The AMG uses essentially the same 4MATIC four-wheel drive system as the regular GLS SUVs, but its power distribution has been pushed to a 60 percent rear bias instead of the standard car’s 50/50 split. With that in mind, it would be an exaggeration to say the vehicle “felt more rear-wheel driven.”

The vehicle’s traction control is so busy keeping you from sliding that, I think, you’d have to be borderline suicidal to squeeze the vehicle hard enough to make the back end step out.

Off-Road

On the truck trails and dirt tracks around California’s Big Bear Lake, the GLS63’s biggest weaknesses were its rubber bracelet-thin tires. Every sharp-looking rock, sudden bump and root across the trail had me worried I was going to be looking at a punctured Pirelli P Zero. That said, a POP never came.

Although the suspension can be raised about an inch for rolling over things (and lowered an inch for performance driving in Sport+ mode) we found ourselves running out of shock travel extremely quickly over speed bumps and pot holes. Slow going and careful wheel placement got the GLS down most fire roads easily enough, but the “lifting” feature is more for clearing snow and steep driveways than off-road adventures.

Who’s It For?

In the fantasy life I picture for myself when I’m in line at the DMV, at dinner with people I can’t stand or taking a dump on an airplane, I have a GLS63 with rubber floor mats, winter tires and two roof boxes full of skis waiting for me at a slopeside condo.

I can’t afford one though, and I’m honestly not sure who would have both the resources and sense of humor to want a seven-seat luxury wagon made for snorting past the speed limit and drinking gas stations dry.

But if you do appreciate an excellent interior, a big engine and like being the designated driver, and you have tons of money to burn, your enormous AMG is waiting.

Value

The GLS63 is a good vehicle, but a “good deal,” I’m not sure. Our test vehicle’s $133,780 as-optioned list price would buy a lot of other cars. Or a decent house in most places. I mean, the climate controlled cupholder is totally worth $180 but you could get a decent used Chevy Suburban for the price of the GLS’s optional Bang & Olufsen stereo.

Then again, the GLS63’s value proposition is unique: earnest AMG performance with seating for seven. If that’s what you have to have, you probably don’t really care what it costs. And I guess you’re not worried about operational expenses, either. Which would be key, as owners will spend a fortune keeping a GLS63 fed and healthy even if nothing ever breaks.

Verdict

If you wanted to hate the GLS63, I wouldn’t blame you. I mean, why would an outfit as illustrious as Mercedes AMG demean itself to sticking an excellent engine in another dumb SUV, right?

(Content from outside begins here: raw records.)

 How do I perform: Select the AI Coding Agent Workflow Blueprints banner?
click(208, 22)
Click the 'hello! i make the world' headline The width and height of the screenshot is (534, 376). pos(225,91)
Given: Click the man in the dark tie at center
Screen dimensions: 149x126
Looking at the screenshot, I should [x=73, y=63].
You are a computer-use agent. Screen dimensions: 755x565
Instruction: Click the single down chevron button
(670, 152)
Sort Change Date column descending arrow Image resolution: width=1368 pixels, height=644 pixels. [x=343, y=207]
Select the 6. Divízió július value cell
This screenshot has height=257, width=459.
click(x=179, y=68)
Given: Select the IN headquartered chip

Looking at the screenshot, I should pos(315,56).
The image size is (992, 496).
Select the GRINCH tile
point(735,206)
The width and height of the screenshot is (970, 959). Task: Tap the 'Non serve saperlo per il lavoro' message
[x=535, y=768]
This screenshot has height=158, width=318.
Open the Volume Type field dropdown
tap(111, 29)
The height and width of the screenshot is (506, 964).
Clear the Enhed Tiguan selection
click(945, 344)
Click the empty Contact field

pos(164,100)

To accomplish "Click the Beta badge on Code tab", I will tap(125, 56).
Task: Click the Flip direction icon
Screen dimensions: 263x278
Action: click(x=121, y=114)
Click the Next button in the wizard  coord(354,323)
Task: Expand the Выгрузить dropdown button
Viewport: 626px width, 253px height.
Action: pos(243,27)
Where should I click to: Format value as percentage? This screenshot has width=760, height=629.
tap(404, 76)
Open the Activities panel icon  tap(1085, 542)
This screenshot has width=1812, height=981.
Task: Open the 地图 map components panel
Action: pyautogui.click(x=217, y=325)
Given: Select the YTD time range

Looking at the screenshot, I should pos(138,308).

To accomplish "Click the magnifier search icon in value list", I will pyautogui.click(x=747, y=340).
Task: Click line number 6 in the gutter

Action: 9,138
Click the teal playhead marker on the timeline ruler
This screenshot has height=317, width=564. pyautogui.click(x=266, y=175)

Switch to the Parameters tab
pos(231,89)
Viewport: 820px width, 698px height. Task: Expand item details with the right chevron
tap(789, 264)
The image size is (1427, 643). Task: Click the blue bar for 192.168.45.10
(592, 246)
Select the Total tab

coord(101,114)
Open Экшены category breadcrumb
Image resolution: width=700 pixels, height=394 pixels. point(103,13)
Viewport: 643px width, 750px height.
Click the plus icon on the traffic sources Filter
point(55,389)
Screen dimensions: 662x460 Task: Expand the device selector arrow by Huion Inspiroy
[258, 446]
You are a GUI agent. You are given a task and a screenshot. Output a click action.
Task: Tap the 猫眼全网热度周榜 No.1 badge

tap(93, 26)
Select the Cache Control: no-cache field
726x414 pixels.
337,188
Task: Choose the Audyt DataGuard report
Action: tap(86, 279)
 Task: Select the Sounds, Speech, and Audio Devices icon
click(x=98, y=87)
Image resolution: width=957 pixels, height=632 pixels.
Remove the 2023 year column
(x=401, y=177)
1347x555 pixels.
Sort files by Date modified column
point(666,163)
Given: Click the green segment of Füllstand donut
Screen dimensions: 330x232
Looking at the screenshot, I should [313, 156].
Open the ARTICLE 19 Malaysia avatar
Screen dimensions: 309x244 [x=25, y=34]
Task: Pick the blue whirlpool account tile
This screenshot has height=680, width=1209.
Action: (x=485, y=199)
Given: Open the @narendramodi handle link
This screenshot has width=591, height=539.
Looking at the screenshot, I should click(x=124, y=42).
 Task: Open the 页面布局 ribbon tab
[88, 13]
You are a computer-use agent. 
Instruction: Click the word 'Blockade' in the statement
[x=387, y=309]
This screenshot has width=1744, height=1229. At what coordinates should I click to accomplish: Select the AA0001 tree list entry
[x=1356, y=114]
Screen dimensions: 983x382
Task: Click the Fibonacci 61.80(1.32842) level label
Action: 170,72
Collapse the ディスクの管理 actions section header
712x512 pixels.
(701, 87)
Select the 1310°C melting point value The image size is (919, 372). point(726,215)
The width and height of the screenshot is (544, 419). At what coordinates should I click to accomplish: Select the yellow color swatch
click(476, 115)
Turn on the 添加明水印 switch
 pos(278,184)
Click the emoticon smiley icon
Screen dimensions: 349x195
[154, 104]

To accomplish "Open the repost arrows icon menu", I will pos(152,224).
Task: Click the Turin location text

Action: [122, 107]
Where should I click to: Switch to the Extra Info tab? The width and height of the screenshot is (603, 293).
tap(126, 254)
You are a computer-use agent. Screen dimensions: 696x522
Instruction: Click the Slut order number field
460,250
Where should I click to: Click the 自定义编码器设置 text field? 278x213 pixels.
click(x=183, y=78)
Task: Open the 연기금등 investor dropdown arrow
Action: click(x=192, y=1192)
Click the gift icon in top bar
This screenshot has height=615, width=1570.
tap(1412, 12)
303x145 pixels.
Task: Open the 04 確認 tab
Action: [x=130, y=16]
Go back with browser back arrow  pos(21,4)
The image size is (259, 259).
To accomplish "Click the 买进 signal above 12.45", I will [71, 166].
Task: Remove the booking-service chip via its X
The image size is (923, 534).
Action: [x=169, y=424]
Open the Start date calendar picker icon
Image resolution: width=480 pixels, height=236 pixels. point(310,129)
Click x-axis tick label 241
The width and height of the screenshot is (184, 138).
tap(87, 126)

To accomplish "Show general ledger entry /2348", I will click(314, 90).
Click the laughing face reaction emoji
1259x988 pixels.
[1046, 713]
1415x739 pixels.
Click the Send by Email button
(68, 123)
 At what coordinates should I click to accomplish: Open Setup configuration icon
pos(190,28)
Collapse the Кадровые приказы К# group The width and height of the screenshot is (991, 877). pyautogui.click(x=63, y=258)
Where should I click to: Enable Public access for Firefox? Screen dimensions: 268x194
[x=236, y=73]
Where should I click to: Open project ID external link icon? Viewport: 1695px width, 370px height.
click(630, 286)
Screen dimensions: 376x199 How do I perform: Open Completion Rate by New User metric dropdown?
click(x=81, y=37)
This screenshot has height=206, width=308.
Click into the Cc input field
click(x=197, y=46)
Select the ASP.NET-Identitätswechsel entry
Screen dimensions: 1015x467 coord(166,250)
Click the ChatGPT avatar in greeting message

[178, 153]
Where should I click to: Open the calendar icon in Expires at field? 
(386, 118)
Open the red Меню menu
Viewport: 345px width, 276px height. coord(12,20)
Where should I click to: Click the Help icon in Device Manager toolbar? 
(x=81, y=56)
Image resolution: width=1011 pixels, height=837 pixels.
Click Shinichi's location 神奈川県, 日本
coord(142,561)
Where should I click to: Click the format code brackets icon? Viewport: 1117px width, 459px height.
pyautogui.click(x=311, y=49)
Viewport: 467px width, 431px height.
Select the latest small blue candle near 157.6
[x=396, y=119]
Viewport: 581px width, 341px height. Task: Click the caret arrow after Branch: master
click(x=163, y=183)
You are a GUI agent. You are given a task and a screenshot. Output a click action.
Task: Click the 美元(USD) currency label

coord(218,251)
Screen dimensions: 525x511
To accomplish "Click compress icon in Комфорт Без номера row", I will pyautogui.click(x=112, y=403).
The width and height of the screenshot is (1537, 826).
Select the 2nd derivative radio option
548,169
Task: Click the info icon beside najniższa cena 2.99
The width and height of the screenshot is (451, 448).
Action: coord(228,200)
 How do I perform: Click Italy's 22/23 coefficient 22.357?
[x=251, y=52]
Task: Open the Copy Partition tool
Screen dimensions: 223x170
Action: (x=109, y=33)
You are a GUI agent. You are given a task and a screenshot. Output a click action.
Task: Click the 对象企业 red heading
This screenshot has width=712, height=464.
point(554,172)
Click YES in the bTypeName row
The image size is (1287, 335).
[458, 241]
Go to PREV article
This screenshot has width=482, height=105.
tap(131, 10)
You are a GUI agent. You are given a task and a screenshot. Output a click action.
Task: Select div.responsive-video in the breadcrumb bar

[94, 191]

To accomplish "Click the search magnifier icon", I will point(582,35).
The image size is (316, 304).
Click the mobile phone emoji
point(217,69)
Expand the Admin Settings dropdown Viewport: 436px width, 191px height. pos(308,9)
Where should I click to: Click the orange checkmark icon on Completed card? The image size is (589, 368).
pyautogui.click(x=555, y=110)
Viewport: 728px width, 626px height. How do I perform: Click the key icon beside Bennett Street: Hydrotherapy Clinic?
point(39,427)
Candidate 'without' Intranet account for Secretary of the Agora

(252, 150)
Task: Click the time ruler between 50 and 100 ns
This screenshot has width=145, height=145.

Except the GLS isn’t dumb at all. It’s dripping with safety tech and on-screen animations. It keeps you in your lane. It keeps you from rear-ending people in traffic. It works so hard to keep you from crashing when you drive like a dingus that you might not even realize if you were close. Its interior is on par with the airport lounges and corner offices AMG owners will be coming from with. And the 577-HP heart makes this thing a pretty cool package.